A hierarchical multiscale model of heat transfer between nano-alumina powder and noble gases

Abstract

Hierarchical multiscale modeling and simulations are conducted to study heat transfer between nano-alumina powder and noble gases. The noble gases considered in this study are helium, argon, and xenon. Density functional theory (DFT) computations are conducted to predict adsorption energies of noble gases on alumina slab for eight different sites. Using the adsorption energy data, new interatomic pair potential functions that describe gas-slab interactions are developed. Classical molecular dynamics (MD) simulations are then conducted to compute energy accommodation coefficients (EACs) for a gas temperature of 300 K and slab temperatures in the range of 1000-2800 K. For a solid alumina slab, the computed average EACs are 0.16, 0.40 and 0.36 for helium, argon and xenon, respectively. An abrupt jump in the EAC is observed upon melting of the slab. For a liquid alumina slab, the computed average EACs are 0.29, 0.63, and 0.66 for helium, argon, and xenon, respectively.

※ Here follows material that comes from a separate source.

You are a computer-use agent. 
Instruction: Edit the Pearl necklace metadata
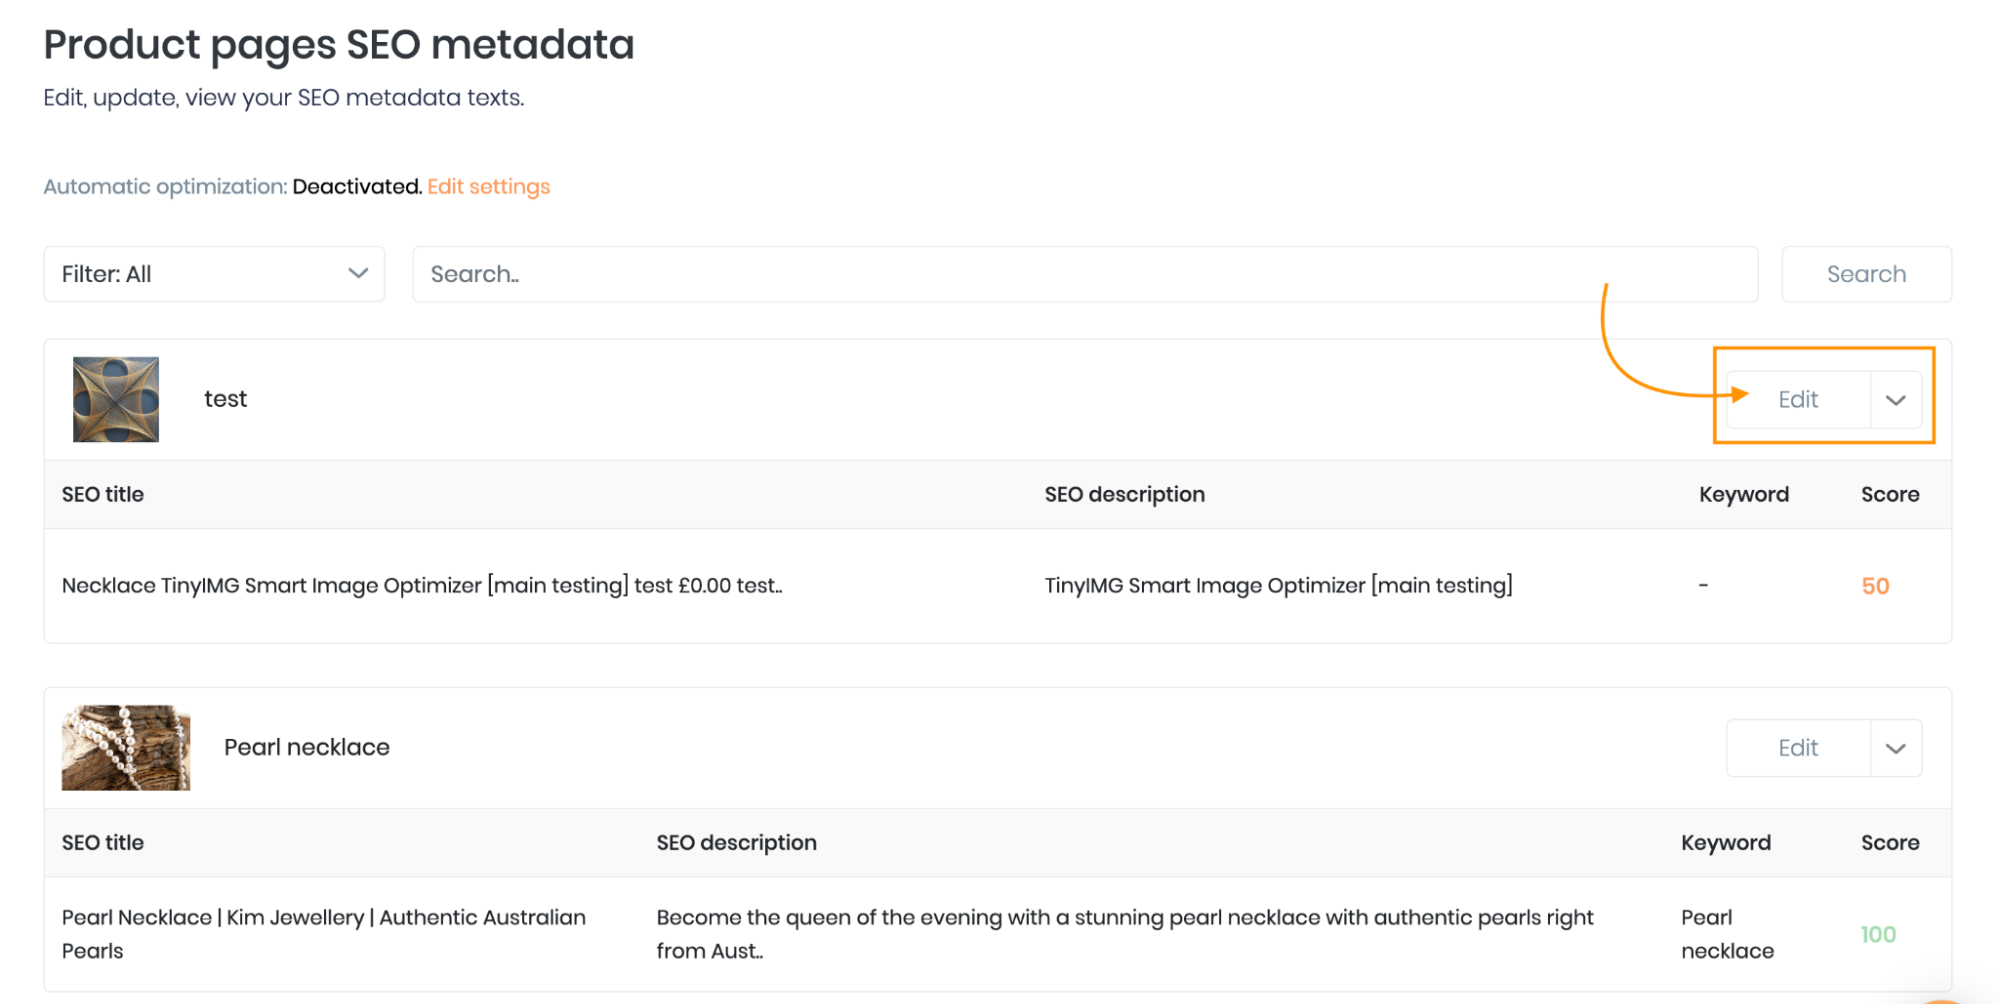1798,748
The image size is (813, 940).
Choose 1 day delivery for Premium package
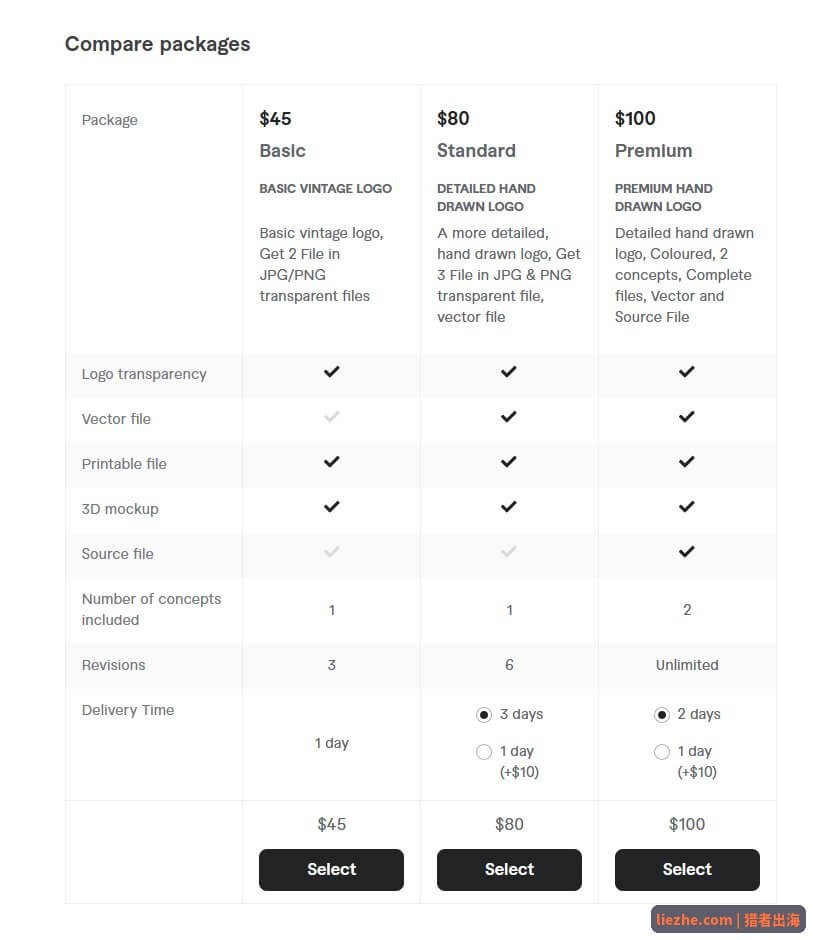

The observed EAC trends are reasoned by independently probing the effects of potential well-depth and gas atom mass. The MD derived EACs are fed as inputs to the transition regime heat transfer model to predict the time evolution of the temperature of nano-alumina powder in noble gas environments. The capability of the hierarchical multiscale model and the validity of the Altman's EAC bounds are assessed by comparing the model predictions with the experimental data.